NASB dolls from 1937 through 2011 (overview notes for doll club meeting on 4-10-2011)

On February 22, 1901, Rowena Haskin was born in Lake County, CA. As the years went by, she attended CA School of Fine Arts, changed her name to Nancy Ann Abbott, and moved to Hollywood. She danced and acted in Universal Studios silent movies, and became a Hollywood studio designer.

Her zeal for costume design became a consuming passion. By 1936 she was designing costumes for small bisque baby dolls that were made in Japan and giving them as gifts.
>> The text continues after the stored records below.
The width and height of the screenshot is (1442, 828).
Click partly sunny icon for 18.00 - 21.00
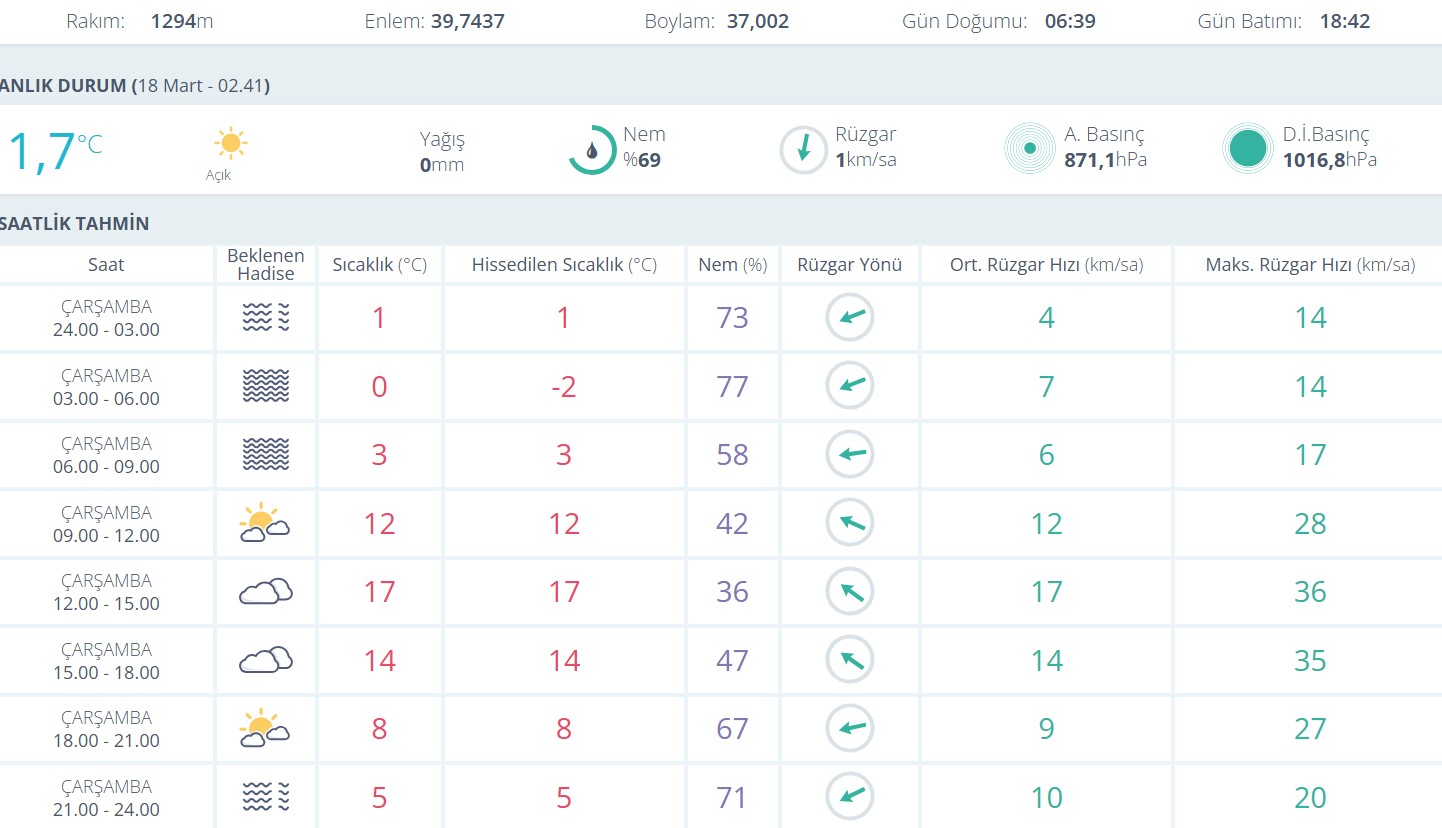point(265,729)
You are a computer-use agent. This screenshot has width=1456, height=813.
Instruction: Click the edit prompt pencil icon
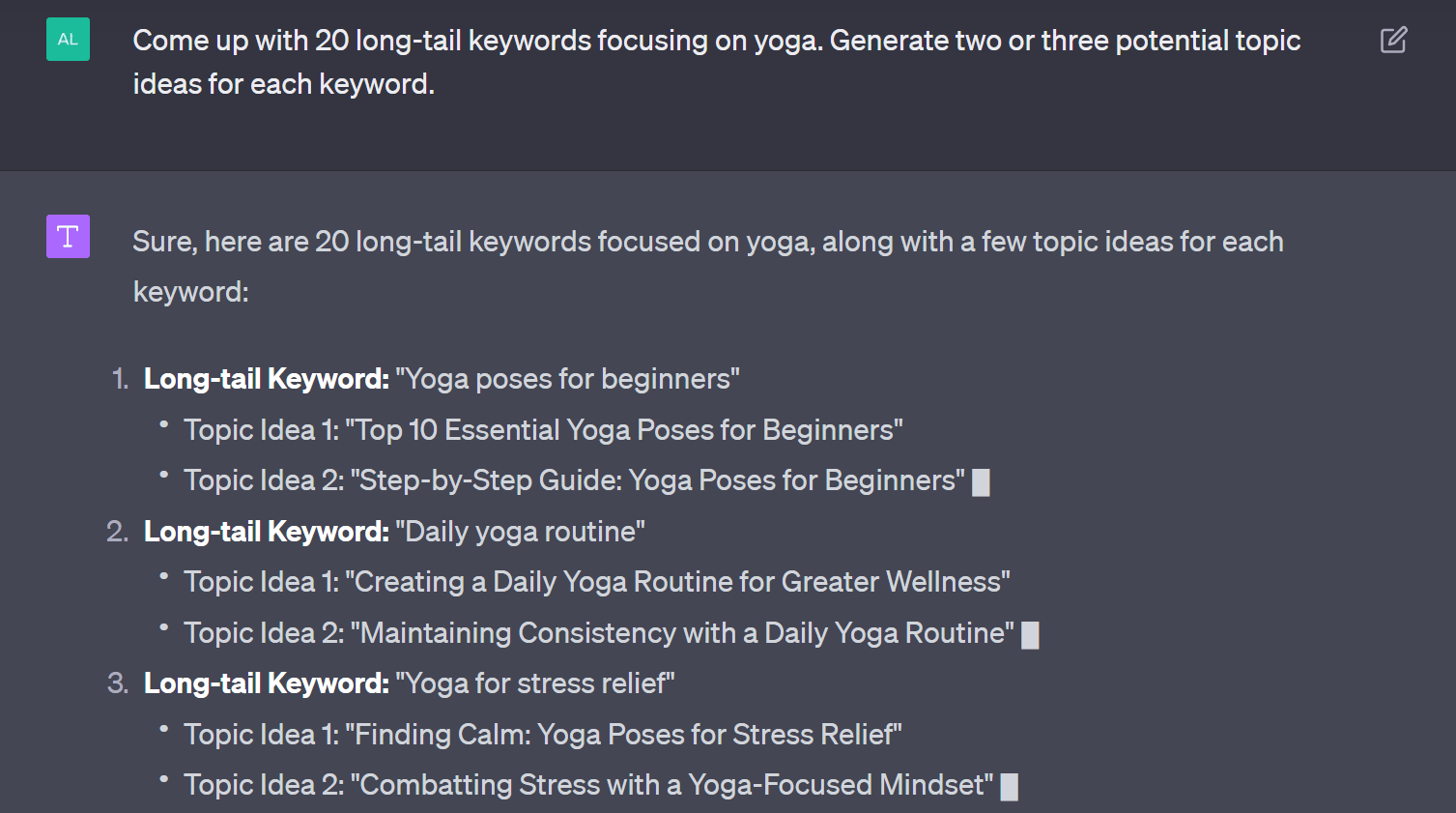point(1392,40)
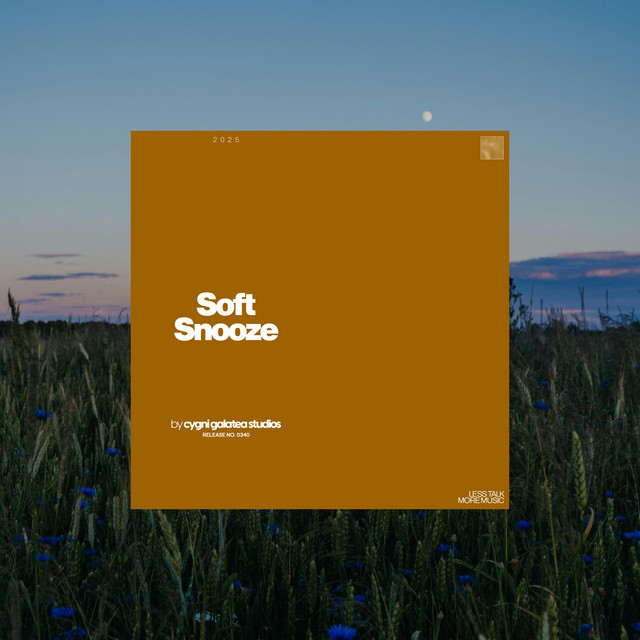Viewport: 640px width, 640px height.
Task: Click the clear blue sky above the cover
Action: [300, 60]
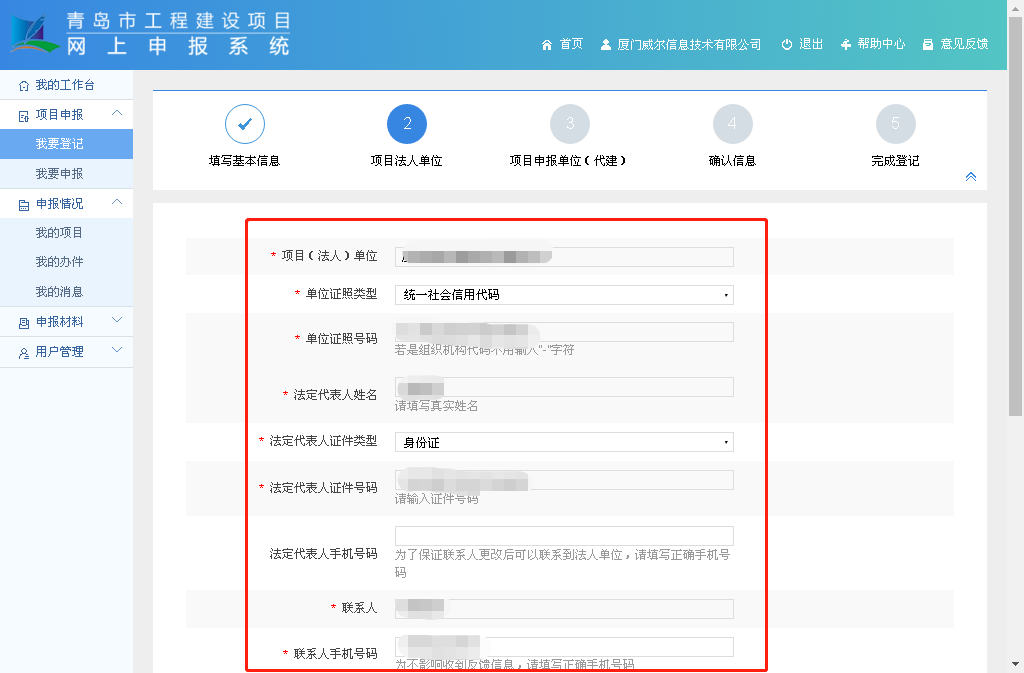Select 我要申报 in the sidebar
The height and width of the screenshot is (673, 1024).
59,174
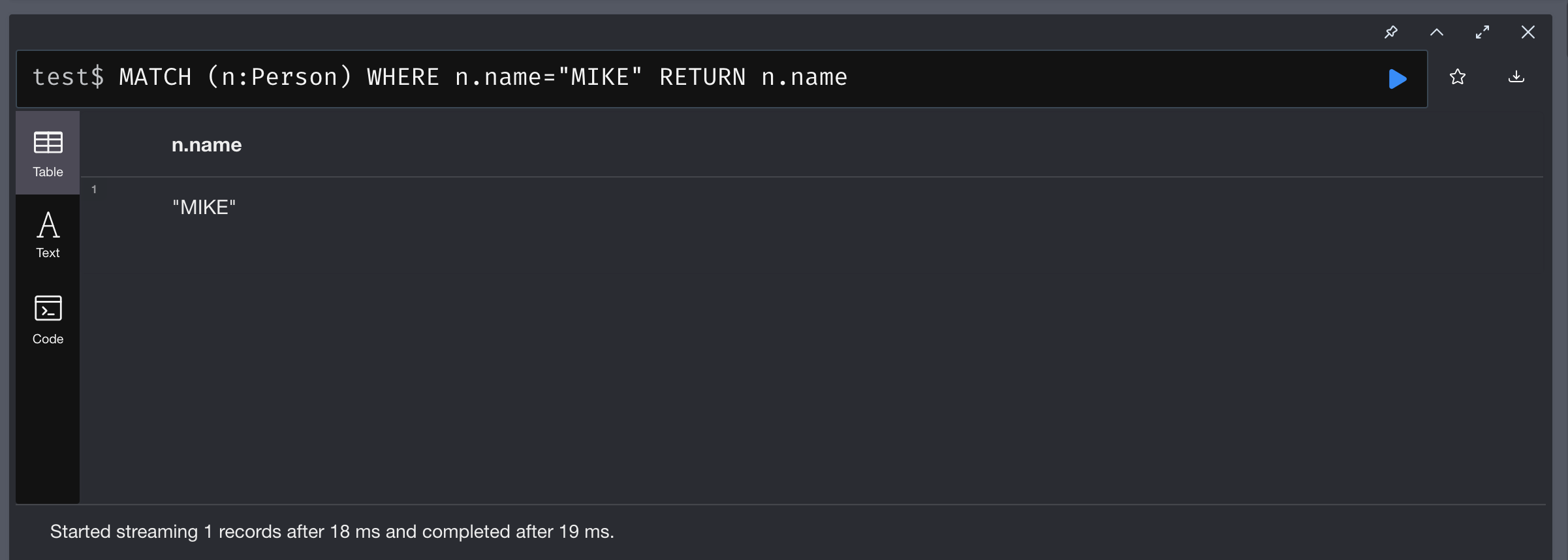Export results with download icon
This screenshot has width=1568, height=560.
click(1516, 77)
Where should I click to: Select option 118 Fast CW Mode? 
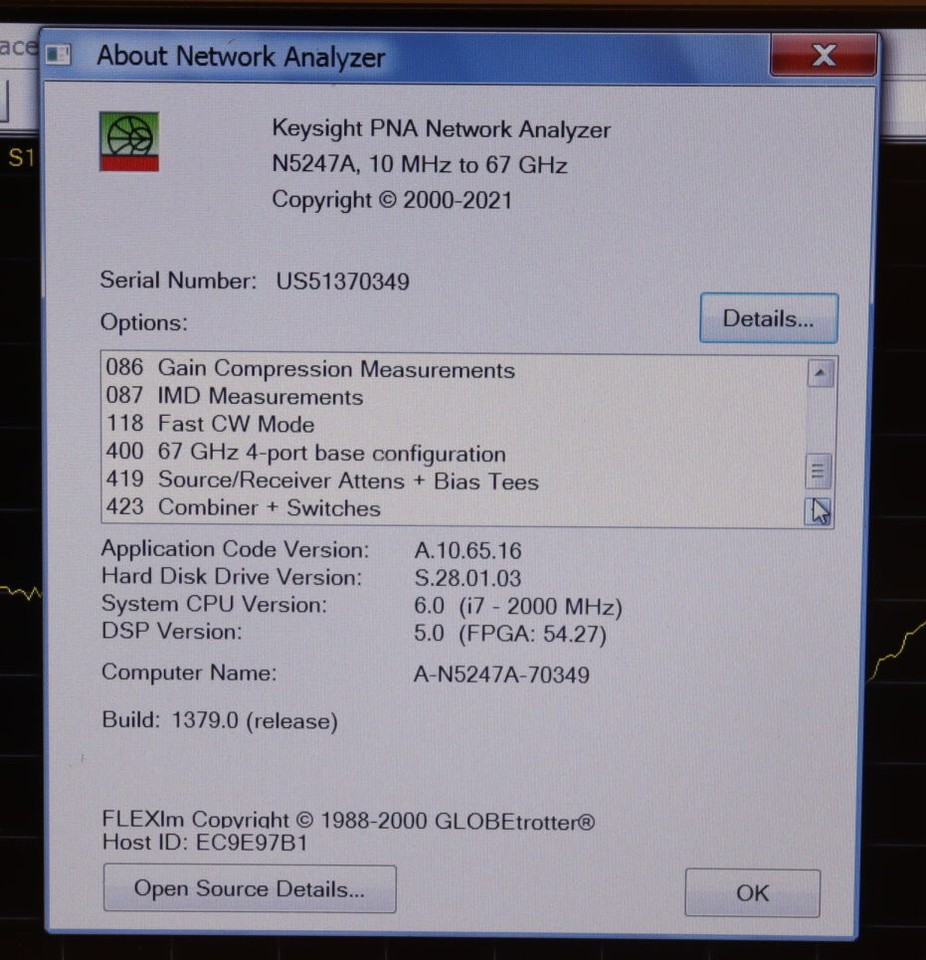coord(234,424)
Soon she was operating an actual business selling these small dressed dolls. Allan Leslie Rowland and Nancy Ann Abbott purchased a 400 sq. ft. shop with 4 employees and incorporated The Nancy Ann Dressed Doll Corp. on Feb. 23, 1937. In 1938, the company opened its own pottery plant in Berkeley, CA, to make its own bisque dolls, using its own molds. Nancy Ann Storybook Dolls were now being sold nationally. If you were a little girl growing up in the 1940s/1950s, you probably owned a Nancy Ann Storybook doll. These little dolls were made of bisque pottery.

Beginning in 1947 the company converted to plastic dolls. However, the wonderful costumes were still outstanding. Also, the dolls came in recognized boxes, which were white with either pink or blue polka dots. As always, there were doll companies who cam out with NASB look-alike dolls. K&H (Kerr & Heinz) looked closer to the real NASBs; one of the main noted differences is K&H dolls' feet were larger. Princess Dolls and Mayfair Dolls were also look-alike dolls.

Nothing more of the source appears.